Coca‑Cola entra no pacote de patrocínios das principais provas da CBF até 2027
Acordo abrange Séries A e B, Brasileirão Feminino A1 e Copa do Brasil, com ativações multiplataforma e foco no ciclo do Mundial Feminino 2027 no Brasil; valores não divulgados.
O que aconteceu
A Confederação Brasileira de Futebol (CBF) anunciou um novo patrocínio com a Coca‑Cola, com efeito imediato e válido até final de 2027, cobrindo as Séries A e B do Campeonato Brasileiro, o Brasileirão Feminino A1 e a Copa do Brasil. O contrato prevê ativações em painéis de LED, placas estáticas, backdrops, conteúdos digitais e ações com adeptos, incluindo foco adicional no futebol feminino. Os valores não foram divulgados.
Por Que Importa
- Reforça a carteira comercial das competições da CBF com uma marca global, potencialmente elevando receitas de patrocínio (valores não divulgados) e a atratividade para outras marcas.
- Alavanca o ciclo rumo ao Mundial Feminino 2027 no Brasil, agregando visibilidade e recursos ao ecossistema do futebol feminino, em linha com o aumento recente de quotas e prémios nas provas nacionais.
- A presença em múltiplos inventários (LED, estática, entrevistas e digital) maximiza alcance e frequência em dias de jogo e fora deles, gerando melhor retorno do investimento (ROI) para o patrocinador.
- Sinaliza normalização de relações após disputas judiciais anteriores entre CBF e Coca‑Cola, reduzindo risco reputacional e abrindo espaço para ativações de maior escala.
Contexto
- O acordo junta-se a um grupo de patrocinadores das competições da CBF que inclui Amazon, Hyundai, Itambé, Uber, Sicoob e Monange, ampliando a diversificação de receitas.

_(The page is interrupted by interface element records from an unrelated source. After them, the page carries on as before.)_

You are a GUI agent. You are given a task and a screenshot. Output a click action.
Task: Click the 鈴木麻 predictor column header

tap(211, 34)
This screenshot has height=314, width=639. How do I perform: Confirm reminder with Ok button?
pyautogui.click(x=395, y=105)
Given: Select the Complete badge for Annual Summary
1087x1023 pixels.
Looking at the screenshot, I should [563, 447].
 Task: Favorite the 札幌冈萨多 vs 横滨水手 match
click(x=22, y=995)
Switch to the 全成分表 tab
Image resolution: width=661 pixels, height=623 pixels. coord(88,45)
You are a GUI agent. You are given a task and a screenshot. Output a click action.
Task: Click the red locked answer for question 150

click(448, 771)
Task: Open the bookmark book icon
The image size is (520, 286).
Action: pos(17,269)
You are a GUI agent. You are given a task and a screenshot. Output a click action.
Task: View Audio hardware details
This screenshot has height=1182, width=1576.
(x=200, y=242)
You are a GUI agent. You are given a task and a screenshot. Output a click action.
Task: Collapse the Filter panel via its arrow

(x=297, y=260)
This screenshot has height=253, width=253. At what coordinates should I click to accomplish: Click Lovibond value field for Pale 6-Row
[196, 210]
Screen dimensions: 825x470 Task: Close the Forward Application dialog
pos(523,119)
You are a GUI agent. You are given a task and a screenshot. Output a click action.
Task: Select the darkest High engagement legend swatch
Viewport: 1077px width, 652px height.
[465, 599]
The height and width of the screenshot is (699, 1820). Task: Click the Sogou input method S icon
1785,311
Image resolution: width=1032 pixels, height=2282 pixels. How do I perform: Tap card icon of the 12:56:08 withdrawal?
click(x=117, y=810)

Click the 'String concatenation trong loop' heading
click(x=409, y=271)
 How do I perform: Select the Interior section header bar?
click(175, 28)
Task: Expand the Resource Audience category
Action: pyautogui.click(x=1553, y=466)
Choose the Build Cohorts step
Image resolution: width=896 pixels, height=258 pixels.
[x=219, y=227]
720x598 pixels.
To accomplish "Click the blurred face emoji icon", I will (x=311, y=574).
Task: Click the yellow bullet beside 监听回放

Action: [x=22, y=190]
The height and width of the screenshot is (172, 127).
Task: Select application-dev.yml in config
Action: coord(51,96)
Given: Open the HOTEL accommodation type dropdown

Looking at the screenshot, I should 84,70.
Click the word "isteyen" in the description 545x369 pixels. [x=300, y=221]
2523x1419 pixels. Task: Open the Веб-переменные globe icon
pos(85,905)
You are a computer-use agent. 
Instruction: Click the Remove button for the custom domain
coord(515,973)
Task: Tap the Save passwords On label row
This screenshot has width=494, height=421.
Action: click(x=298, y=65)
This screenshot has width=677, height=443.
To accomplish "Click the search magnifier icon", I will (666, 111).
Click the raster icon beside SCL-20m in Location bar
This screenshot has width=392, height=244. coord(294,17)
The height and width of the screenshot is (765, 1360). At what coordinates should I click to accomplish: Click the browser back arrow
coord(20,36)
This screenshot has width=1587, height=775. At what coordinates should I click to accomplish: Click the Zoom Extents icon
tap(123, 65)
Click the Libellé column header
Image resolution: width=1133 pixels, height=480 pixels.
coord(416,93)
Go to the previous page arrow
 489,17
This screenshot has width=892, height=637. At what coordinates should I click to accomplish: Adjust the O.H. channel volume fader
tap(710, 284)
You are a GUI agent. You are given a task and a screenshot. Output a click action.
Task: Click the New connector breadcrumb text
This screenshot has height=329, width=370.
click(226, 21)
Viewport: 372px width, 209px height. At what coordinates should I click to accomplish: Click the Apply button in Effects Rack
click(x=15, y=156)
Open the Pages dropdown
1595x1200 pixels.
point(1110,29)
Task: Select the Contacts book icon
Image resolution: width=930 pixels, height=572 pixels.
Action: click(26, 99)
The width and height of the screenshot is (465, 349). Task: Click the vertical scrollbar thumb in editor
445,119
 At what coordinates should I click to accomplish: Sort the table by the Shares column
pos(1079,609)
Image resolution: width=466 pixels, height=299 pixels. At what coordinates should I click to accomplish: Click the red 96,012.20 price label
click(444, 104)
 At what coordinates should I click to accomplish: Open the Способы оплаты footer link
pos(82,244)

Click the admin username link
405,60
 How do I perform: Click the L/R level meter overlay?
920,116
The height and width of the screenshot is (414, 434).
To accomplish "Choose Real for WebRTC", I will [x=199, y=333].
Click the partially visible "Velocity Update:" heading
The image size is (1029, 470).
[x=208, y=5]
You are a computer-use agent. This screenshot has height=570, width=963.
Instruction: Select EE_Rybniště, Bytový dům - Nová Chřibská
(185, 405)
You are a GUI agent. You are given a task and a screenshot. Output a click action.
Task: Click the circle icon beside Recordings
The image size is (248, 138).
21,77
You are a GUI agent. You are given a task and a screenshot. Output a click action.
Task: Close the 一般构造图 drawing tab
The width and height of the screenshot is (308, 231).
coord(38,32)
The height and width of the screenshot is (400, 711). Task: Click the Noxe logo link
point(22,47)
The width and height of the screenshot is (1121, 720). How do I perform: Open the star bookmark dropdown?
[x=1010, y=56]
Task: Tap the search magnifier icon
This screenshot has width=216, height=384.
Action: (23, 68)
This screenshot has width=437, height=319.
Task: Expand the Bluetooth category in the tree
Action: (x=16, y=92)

- Em 2026, a CBF elevou as quotas de participação e a premiação no Brasileirão Feminino; a Copa do Brasil atingiu 126 clubes; a Série A passou a ocupar o ano inteiro e a Série B introduziu playoffs para acessos.
- A Coca‑Cola tem histórico de patrocínio no futebol global (parceira de longa data da FIFA), e regressa agora às propriedades da CBF ao nível de competições, não da Seleção.
Entre Linhas
- A ausência de números sugere negociação com múltiplos níveis de contrapartidas (inventário físico e digital) e possível escalonamento de entregas até 2027 (não confirmado).
- O foco adicional no feminino antecipa ativação temática alinhada ao Mundial 2027, com probabilidade de promoções mass market e conteúdos co‑branded (não confirmado).
E agora?
- Expectativa de ativação integrada já nas fases a decorrer em 2026–2027, com medição de impacto em audiências, engagement digital e vendas em dia de jogo.
- Potencial efeito de referência para novas marcas entrarem no feminino, aproveitando calendário reforçado e maior cobertura de transmissão/streaming (plataforma de transmissão online).